Vittima sacrificale, al pari di Philadelphia, dei Boston Celtics, i giallo-viola avevano assemblato uno squadrone, con la speranza di vincere il primo titolo dai tempi di Minneapolis. Chamberlain, ormai 32enne, aveva realizzato che c’era bisogno di sacrifici personali, vedi voce punti segnati, pur di rimpinguare un palmares che non rendeva degna giustizia ad un giocatore del suo calibro. Mentre fuori dal campo le conquiste amorose aumentavano a dismisura e veniva perfezionata la costruzione della villa personale a Bel Air, sul parquet le cose non giravano alla perfezione. Il rapporto col coach, William Van Breda Kolff, fu, per usare uno dei più grandi eufemismi ever, tutt’altro che idilliaco. Wilt, il mitologico Wilt, subì l’onta della panchina in alcune partite, proprio lui che aveva giocato più di 48 minuti di media in una stagione. Le medie finali si attestarono sempre sul 20+20, ma era chiaro che qualcosa non poteva funzionare. L.A. arrivò all’ennesima Finale, dove ad attenderla c’era la nemesi bianco-verde, giunta all’ultimo giro di giostra dell’epoca Russell. Vecchi, malandati, logori: la serie non sembrava esistere. Eppure il vecchio cuore Celtics trascinò i Lakers fino a gara-7. Prima dell’ultimo atto il proprietario dei giallo-viola, sicuro della vittoria, fece predisporre una serie di palloncini che dovevano servire al momento della celebrazione per il titolo. Mai arroganza fu così tanto invisa agli dei del basket e punita dagli stessi.
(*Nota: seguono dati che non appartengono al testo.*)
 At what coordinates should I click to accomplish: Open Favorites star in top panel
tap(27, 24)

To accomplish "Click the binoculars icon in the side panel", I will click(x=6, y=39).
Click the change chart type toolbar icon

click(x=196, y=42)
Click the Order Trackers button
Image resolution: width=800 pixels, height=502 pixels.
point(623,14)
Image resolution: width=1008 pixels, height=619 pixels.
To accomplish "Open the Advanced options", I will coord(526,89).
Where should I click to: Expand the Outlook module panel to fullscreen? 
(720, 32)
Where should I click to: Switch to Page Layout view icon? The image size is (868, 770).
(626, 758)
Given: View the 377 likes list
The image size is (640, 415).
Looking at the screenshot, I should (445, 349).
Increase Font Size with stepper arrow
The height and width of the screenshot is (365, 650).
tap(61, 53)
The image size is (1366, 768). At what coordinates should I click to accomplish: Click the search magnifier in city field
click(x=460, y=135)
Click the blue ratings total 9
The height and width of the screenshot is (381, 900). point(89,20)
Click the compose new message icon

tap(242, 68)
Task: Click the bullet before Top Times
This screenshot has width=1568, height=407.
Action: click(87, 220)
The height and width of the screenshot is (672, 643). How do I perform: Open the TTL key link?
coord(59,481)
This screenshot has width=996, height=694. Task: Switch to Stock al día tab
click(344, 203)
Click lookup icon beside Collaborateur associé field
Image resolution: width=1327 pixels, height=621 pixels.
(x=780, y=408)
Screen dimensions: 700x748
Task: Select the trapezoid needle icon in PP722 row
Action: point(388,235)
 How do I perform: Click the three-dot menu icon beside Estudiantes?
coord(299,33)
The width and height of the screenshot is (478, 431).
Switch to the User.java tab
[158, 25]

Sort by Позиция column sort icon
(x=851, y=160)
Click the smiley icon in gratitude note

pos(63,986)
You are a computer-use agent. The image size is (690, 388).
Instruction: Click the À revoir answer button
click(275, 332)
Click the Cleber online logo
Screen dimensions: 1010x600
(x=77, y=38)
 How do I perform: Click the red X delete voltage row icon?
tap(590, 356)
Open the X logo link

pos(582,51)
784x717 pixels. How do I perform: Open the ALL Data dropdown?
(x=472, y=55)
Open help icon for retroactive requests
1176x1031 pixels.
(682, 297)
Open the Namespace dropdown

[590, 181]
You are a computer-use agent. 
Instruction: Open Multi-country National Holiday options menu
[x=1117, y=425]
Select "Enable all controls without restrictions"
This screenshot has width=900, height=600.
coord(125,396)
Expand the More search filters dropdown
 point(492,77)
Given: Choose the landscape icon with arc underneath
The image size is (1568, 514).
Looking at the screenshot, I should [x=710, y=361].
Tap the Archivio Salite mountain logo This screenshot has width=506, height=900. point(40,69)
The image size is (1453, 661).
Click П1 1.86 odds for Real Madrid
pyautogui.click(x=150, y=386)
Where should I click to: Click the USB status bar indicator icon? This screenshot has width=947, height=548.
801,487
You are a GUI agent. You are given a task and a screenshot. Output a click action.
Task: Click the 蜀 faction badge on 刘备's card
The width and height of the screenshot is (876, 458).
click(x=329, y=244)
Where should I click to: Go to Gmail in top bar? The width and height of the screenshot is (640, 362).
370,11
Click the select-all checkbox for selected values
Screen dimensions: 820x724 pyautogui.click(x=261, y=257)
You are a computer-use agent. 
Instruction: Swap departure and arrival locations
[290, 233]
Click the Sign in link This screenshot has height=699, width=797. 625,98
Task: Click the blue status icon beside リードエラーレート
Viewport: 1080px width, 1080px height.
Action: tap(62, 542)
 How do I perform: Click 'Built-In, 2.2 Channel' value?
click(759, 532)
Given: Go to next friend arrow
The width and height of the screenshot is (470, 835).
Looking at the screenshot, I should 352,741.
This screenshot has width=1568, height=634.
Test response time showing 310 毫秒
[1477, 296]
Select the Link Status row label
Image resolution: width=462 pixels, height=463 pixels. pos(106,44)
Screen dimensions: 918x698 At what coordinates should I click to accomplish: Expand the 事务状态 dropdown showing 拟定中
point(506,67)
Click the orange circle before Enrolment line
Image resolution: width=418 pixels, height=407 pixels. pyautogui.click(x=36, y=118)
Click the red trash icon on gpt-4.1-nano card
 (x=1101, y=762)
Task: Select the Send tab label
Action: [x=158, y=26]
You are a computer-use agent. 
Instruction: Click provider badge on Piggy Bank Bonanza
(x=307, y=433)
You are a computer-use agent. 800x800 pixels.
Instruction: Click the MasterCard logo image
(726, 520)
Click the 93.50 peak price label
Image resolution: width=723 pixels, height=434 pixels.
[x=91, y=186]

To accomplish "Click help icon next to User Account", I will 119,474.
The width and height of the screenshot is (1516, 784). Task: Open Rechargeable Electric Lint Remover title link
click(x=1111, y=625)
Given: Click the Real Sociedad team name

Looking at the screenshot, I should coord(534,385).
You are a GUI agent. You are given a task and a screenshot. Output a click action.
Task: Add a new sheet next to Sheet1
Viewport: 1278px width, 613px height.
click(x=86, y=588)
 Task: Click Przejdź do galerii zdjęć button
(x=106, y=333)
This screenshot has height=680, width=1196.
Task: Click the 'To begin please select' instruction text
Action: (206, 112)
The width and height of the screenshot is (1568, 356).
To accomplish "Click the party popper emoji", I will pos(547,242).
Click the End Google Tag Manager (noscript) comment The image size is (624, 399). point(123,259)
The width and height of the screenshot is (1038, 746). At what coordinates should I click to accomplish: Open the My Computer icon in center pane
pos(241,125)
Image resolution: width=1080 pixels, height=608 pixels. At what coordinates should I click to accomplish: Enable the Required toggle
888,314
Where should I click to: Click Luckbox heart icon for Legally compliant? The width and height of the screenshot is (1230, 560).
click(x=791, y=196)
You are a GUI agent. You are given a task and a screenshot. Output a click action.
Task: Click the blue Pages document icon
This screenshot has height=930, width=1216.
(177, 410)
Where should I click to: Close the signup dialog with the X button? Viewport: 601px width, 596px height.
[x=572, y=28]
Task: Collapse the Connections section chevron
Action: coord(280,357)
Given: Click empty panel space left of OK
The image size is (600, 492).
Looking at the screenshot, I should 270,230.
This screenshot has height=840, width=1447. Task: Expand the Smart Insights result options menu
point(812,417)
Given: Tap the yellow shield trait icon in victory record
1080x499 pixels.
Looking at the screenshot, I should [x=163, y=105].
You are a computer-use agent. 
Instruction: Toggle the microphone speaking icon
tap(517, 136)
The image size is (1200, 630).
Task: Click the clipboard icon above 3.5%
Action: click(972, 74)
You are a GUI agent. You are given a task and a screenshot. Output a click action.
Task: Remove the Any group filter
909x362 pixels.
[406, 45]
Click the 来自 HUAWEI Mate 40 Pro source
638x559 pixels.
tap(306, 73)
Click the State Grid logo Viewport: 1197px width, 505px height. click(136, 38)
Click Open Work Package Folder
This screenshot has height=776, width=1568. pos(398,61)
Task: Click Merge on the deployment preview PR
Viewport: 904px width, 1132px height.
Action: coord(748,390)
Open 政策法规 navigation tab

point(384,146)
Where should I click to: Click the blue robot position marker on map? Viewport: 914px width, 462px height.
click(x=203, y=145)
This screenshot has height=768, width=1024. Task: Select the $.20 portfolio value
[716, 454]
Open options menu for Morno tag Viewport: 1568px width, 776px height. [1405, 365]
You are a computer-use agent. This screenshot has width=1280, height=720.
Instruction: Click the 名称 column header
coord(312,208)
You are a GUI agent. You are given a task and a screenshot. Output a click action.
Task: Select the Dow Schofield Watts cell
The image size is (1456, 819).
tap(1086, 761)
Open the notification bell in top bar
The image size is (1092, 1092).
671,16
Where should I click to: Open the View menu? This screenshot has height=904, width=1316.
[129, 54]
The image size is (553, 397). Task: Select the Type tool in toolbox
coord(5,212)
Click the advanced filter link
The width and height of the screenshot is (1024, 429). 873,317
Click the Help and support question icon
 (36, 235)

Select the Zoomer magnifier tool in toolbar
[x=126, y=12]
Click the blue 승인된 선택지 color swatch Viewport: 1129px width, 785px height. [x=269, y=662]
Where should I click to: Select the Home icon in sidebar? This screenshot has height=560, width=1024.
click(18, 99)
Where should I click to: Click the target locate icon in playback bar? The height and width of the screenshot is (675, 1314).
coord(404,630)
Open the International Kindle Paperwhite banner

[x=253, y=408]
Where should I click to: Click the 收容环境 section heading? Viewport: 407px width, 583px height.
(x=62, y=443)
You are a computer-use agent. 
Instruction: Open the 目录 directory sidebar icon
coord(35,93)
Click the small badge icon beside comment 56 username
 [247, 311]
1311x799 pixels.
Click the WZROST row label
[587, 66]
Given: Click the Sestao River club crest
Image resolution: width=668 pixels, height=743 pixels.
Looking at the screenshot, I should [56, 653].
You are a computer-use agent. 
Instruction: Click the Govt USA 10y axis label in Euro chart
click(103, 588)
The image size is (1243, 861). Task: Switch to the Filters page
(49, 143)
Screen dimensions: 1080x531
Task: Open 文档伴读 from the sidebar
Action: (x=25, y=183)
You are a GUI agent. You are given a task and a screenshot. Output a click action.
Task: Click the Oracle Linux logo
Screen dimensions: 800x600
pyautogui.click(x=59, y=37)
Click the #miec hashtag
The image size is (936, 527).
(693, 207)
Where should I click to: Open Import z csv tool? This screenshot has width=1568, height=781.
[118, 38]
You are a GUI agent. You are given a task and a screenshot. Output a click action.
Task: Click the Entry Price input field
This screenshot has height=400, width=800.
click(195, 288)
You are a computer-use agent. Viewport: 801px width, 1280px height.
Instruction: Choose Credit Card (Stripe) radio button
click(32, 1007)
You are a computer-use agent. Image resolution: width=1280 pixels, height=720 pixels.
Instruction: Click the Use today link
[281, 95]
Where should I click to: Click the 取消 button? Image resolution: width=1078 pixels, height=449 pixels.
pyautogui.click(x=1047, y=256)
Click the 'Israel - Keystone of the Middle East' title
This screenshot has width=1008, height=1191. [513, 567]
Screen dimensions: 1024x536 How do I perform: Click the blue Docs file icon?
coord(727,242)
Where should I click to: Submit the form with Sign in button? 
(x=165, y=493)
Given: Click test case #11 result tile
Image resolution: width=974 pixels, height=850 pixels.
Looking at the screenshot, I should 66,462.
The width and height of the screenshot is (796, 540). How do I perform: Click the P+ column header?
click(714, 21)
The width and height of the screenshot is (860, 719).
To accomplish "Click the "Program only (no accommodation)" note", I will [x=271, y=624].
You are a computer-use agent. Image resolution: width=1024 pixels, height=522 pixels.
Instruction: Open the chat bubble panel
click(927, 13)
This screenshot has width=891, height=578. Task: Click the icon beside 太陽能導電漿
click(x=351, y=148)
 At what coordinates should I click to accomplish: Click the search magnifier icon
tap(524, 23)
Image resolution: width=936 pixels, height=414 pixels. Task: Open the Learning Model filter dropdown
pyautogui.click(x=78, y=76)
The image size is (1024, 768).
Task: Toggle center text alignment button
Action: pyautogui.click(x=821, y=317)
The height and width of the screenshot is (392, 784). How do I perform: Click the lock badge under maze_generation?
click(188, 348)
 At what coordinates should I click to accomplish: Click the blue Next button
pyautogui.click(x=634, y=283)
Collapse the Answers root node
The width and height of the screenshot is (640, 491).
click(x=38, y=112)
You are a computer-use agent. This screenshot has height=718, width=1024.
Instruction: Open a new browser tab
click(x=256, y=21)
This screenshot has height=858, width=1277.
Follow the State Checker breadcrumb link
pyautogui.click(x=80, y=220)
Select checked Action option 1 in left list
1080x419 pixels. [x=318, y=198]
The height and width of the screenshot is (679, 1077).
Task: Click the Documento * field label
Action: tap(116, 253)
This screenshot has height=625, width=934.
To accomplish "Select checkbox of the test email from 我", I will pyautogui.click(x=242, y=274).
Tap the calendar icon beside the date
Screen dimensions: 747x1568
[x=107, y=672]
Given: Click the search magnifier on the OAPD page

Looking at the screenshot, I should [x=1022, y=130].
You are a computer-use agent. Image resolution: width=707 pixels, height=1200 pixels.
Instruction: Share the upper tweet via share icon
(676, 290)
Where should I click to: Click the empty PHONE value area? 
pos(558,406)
Chamberlain semplicemente scomparve, così come aveva fatto per buona parte della Finale. Fu tenuto fuori gli ultimi sei minuti della contesa, col punteggio in equilibrio; aveva infatti chiesto di uscire per un lieve infortunio. E così, mentre Boston compiva l’ennesimo capolavoro, l’ultima gara della rivalità tra Bill e Wilt non ebbe il suo giusto e appropriato epilogo. Russell la prese malissimo, criticò Chamberlain come non aveva mai fatto, voleva sul campo il tributo alle tantissime battaglie che avevano avuto in quei meravigliosi anni.

Calava così il sipario sullo scontro leggendario tra i grandissimi protagonisti degli anni’60. Solo una volta il numero 13 ne era uscito vincitore. Con il chilometraggio NBA a trascorrere troppo in fretta ed un’età non più freschissima, restavano poche occasioni a Wilt per provare a bissare il titolo del 1967.